Reproduce every one of the rows below word for word and in the same order, omitting the pictures.

■ MATERIAL FOR THIS TASK
▼▼▼

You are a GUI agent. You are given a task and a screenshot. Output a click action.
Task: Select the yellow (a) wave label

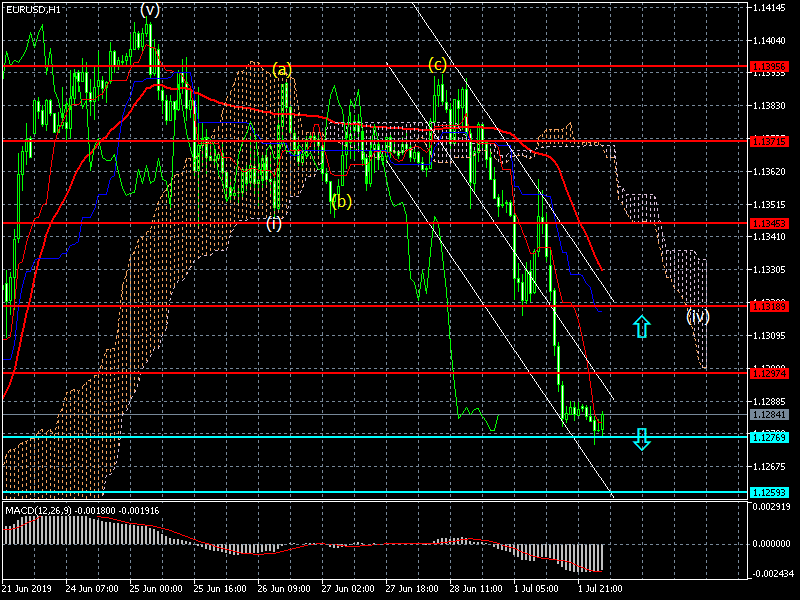tap(282, 69)
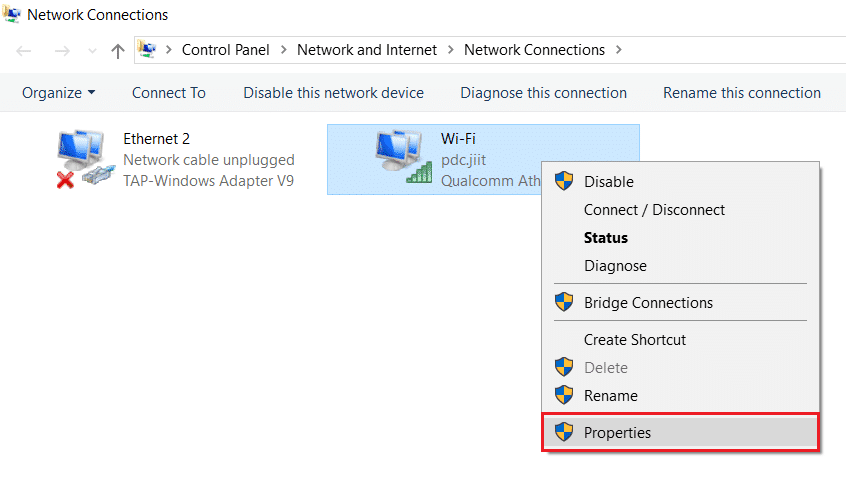Select Properties from the context menu
The image size is (846, 479).
pos(617,433)
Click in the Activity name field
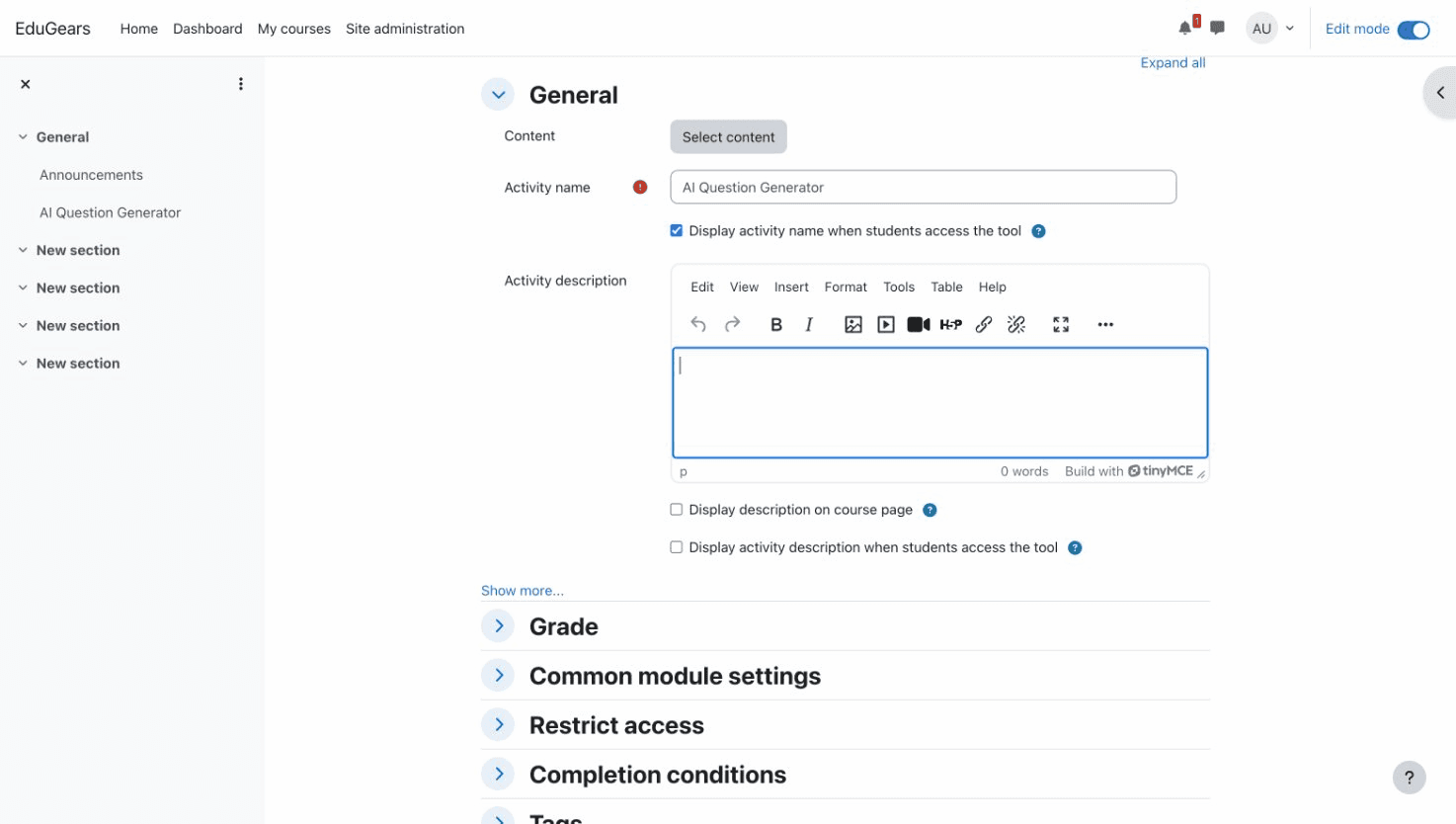 click(923, 187)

▲▲▲

■ FINAL ANSWER
You are a GUI agent. You are given a task and a screenshot. Output a click action.
Task: Select the yellow (a) wave label

tap(282, 69)
Select Properties from the context menu
The image size is (846, 479).
pos(617,433)
Click in the Activity name field
 click(923, 187)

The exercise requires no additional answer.